Exercise brief >> Update the records below by replacing "x-axis label" with "horizontal axis label" and keeping everything else the same. Leave the pictures out of your answer.

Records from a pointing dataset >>
────────────────

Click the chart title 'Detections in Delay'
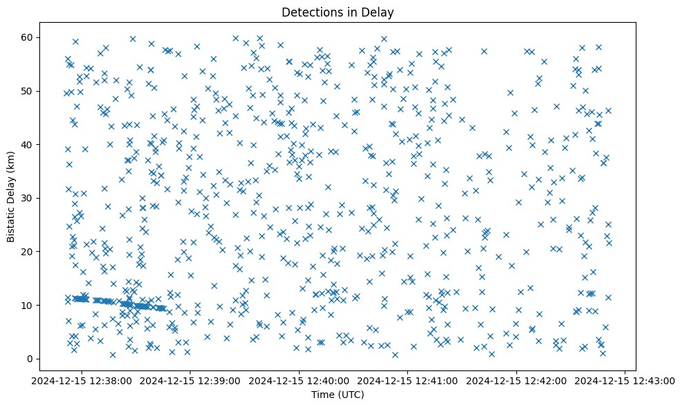click(x=338, y=12)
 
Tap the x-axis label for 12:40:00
click(x=298, y=380)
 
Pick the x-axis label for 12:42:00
click(x=516, y=380)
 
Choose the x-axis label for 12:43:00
click(x=625, y=380)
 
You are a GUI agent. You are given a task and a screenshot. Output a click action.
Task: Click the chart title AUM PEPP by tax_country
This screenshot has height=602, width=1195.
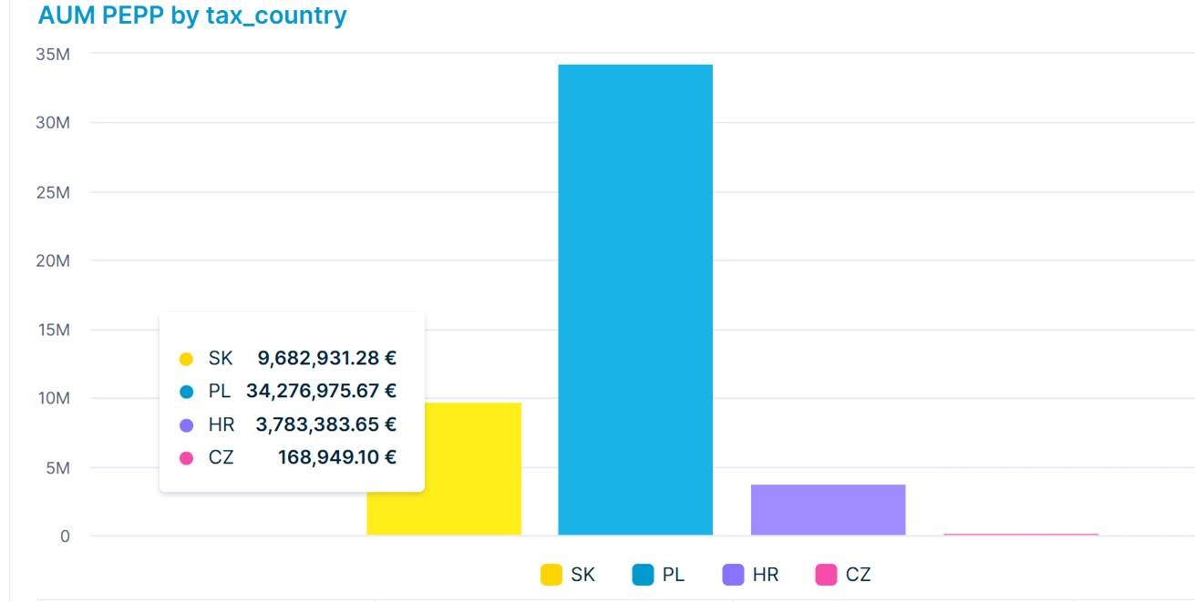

────────────────

Exercise result >>
Click the chart title 'Detections in Delay'
click(x=338, y=12)
 
Tap the horizontal axis label for 12:40:00
click(x=298, y=380)
 
Pick the horizontal axis label for 12:42:00
click(x=516, y=380)
 
Choose the horizontal axis label for 12:43:00
click(x=625, y=380)
 
You are a GUI agent. You are given a task and a screenshot. Output a click action.
Task: Click the chart title AUM PEPP by tax_country
This screenshot has height=602, width=1195.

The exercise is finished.